Ilustrasi gempa (IDN Times/Sukma Shakti)
Sebagaimana naluri seorang ibu, Bidayati tidak sabar dengan arahan KBRI yang menyuruhnya menunggu kabar. Ia berusaha sendiri melalui grup WhatsApp untuk mencari informasi keberadaan anak perempuannya. Barulah dengan data yang ia kirim, teridentifikasi anaknya menjadi korban gempa. Kabar tersebut ia terima sesampainya di Jombang, pukul 22.00 Wita.
“Namanya hati seorang ibu kan, gak tahan jawaban dari KBRI. Kebetulan saya kan juga masuk grup WNI yang tinggal di Turki. Semua tak masukin grup, tak kirimin foto anak saya. Terus teman-teman di anggota grup itu. Ya otomatis mereka gak bisa memberi jawaban juga,” ungkapnya.
Kabar anaknya, menantu, dan cucunya ditemukan tidak bernyawa ini membuatnya sedih. Kakak korban sempat meminta jenazah adiknya dipulangkan ke Indonesia. Namun setelah mendapat penjelasan dari pihak KBRI, akhirnya keluarga menerima keputusan jenazah Nia dimakamkan di Turki.
“Bisa dipulangkan, tapi karena ini kan tertindih reruntuhan. Bisa, itu bisa. Tapi paling sampainya seminggu, dua minggu. Nah, karena kita kan Muslim, sedikit tidak itu kan pemakamannya disegerakan. Ya akhirnya ya itulah kita rundingan. Ya kalau saya sebagai ibu, ya saya ikhlas, di manapun Nia dimakamkan. Di sana buminya Tuhan yang punya juga kan,” ungkapnya sambil menahan tangis.

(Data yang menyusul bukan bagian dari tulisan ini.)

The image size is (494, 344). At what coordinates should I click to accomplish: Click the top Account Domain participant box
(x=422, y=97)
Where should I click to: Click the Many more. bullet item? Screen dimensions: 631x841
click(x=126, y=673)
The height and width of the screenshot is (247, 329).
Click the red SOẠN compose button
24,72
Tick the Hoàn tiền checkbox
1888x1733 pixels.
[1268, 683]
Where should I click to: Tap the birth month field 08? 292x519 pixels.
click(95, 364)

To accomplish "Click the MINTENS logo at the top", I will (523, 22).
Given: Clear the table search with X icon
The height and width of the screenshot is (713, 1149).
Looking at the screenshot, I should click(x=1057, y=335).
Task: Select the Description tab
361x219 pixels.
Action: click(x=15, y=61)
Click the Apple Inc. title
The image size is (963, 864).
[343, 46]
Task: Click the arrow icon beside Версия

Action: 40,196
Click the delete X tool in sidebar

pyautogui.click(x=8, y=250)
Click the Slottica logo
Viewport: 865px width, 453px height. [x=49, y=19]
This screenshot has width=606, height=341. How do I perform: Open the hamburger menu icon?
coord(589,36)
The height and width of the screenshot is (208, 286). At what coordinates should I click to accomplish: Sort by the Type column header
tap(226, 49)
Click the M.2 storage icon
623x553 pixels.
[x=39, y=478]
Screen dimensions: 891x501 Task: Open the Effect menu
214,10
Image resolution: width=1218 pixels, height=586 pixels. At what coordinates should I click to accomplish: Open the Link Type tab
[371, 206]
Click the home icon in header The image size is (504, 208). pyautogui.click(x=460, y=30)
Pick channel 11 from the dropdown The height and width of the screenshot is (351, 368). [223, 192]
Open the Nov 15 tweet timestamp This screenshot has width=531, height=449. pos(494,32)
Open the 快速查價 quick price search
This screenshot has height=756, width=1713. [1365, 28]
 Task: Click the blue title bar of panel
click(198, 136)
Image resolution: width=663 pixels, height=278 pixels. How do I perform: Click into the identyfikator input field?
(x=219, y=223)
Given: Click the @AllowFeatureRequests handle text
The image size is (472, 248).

Pemakamannya dilakukan Kamis (9/2/2023), selepas salat Ashar Waktu Indonesia Tengah dan pihak keluarga dikirimkan video. Namun Bidayati tidak kuasa melihat kondisi cucunya yang selama ini belum pernah ia peluk.
“Ya Alhamdulillah. Bersih (wajahnya) kayak ndak tertindih reruntuhan begitu. Merem. Tapi kan saya ngak kuat ya, namanya naluri seorang ibu. Pas ngelihat wajah cucu, saya tidak kuat,” jelasnya.